◆ **Exercise aim**
Using the data below, work out how many of its lines contain "computer", and give that number with nothing added.

◆ **Records for processing**
---+---

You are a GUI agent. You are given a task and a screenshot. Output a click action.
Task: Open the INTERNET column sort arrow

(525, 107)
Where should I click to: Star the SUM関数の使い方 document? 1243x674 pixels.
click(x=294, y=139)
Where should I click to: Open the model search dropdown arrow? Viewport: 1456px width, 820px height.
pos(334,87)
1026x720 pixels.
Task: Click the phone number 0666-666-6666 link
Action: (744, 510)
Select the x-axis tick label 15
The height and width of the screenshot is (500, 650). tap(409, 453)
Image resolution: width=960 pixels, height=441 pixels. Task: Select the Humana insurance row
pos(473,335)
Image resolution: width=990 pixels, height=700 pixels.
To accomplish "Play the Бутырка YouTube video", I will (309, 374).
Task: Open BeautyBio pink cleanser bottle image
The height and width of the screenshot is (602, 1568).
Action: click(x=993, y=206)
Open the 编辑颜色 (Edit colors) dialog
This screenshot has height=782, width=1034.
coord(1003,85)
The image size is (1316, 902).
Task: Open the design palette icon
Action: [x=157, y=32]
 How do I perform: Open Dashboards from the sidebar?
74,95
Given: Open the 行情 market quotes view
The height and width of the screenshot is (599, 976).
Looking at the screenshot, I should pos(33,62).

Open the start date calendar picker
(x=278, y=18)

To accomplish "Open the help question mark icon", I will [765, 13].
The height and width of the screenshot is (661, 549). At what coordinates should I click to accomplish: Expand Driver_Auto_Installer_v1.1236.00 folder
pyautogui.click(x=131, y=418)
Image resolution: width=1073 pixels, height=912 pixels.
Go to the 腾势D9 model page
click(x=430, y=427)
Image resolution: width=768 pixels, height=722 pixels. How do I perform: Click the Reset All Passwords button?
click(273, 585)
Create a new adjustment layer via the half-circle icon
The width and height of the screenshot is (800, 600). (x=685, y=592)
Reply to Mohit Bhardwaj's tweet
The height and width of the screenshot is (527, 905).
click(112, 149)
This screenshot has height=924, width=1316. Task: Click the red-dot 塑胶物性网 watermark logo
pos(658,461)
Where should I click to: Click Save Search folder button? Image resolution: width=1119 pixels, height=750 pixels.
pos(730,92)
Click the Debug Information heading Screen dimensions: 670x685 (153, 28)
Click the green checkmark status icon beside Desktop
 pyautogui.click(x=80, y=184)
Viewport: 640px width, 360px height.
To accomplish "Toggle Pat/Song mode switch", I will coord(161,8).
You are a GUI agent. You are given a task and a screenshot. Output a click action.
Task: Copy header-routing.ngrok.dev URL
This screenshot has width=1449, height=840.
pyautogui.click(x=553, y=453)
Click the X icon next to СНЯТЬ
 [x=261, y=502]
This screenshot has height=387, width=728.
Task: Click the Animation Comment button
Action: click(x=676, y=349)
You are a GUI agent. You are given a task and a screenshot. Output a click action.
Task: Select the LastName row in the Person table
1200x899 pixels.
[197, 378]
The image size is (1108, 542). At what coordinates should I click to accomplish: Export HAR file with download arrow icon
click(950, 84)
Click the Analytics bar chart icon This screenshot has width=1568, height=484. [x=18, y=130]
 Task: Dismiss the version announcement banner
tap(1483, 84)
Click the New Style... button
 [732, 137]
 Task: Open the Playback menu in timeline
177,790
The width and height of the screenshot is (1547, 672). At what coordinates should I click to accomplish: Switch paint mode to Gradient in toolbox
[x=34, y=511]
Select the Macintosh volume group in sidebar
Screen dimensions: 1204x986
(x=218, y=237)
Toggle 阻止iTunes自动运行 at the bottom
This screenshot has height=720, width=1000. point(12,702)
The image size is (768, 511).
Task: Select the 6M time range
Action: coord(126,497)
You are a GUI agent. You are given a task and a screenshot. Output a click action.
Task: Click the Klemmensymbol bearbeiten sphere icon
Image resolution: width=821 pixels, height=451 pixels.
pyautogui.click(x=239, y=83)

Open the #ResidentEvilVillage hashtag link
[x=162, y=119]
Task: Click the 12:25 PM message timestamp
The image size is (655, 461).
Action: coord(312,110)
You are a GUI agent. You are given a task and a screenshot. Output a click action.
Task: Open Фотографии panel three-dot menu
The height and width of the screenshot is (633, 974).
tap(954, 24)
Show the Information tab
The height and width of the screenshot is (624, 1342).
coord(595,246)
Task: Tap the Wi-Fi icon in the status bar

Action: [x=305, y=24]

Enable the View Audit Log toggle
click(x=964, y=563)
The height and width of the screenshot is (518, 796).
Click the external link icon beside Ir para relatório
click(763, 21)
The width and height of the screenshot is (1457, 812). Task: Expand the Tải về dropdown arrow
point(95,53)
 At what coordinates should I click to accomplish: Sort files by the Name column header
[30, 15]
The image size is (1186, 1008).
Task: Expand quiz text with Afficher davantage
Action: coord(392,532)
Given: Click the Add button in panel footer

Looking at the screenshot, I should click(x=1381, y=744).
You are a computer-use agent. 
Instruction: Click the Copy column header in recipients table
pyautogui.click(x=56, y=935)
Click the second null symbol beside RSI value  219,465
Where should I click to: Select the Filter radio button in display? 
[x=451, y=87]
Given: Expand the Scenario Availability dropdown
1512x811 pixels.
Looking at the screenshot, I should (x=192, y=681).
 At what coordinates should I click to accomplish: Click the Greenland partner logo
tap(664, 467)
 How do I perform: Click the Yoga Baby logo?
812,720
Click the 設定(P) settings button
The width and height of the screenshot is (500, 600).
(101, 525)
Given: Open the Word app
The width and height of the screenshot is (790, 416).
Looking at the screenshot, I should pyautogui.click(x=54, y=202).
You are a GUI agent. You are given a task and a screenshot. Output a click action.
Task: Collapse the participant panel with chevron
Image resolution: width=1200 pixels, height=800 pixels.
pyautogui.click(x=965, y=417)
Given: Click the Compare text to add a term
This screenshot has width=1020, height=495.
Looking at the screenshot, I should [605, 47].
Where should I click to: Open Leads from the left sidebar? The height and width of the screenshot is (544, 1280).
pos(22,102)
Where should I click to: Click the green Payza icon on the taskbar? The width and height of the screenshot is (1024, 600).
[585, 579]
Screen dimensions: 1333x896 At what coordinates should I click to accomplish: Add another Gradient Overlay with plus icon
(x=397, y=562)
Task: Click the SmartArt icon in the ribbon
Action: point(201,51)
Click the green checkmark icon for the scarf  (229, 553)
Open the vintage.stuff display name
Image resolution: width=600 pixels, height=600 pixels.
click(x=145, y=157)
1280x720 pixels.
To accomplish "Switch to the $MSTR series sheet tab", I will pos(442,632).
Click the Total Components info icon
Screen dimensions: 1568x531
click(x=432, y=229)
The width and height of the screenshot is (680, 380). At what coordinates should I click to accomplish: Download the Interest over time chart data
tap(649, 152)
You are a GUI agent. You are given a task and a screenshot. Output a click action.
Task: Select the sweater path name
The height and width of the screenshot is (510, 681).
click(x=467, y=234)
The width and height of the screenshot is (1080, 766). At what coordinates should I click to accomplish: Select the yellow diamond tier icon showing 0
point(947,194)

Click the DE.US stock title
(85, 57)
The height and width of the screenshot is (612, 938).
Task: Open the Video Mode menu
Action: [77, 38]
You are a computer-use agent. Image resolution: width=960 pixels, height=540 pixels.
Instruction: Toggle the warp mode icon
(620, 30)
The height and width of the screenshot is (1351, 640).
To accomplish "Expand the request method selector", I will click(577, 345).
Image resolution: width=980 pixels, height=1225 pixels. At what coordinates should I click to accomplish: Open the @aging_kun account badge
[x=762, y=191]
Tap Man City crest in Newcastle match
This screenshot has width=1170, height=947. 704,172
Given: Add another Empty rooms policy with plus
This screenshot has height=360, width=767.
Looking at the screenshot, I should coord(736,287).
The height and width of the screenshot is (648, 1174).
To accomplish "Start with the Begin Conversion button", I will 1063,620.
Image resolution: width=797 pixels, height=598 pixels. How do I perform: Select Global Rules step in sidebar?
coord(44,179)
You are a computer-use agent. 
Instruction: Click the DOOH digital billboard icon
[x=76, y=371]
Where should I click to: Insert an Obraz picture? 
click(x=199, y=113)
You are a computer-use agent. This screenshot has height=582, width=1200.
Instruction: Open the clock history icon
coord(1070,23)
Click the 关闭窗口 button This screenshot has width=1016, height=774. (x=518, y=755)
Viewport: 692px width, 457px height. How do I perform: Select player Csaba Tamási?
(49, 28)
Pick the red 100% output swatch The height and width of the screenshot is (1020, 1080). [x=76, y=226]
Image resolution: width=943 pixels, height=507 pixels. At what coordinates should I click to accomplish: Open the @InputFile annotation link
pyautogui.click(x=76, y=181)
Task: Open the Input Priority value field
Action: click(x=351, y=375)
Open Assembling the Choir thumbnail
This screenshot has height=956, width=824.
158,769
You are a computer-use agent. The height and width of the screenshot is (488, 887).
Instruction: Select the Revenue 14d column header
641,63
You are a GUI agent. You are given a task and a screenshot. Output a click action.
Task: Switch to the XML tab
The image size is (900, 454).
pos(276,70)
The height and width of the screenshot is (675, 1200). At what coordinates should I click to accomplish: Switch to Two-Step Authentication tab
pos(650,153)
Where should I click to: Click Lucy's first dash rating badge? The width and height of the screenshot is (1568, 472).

---+---

◆ **Solution**
5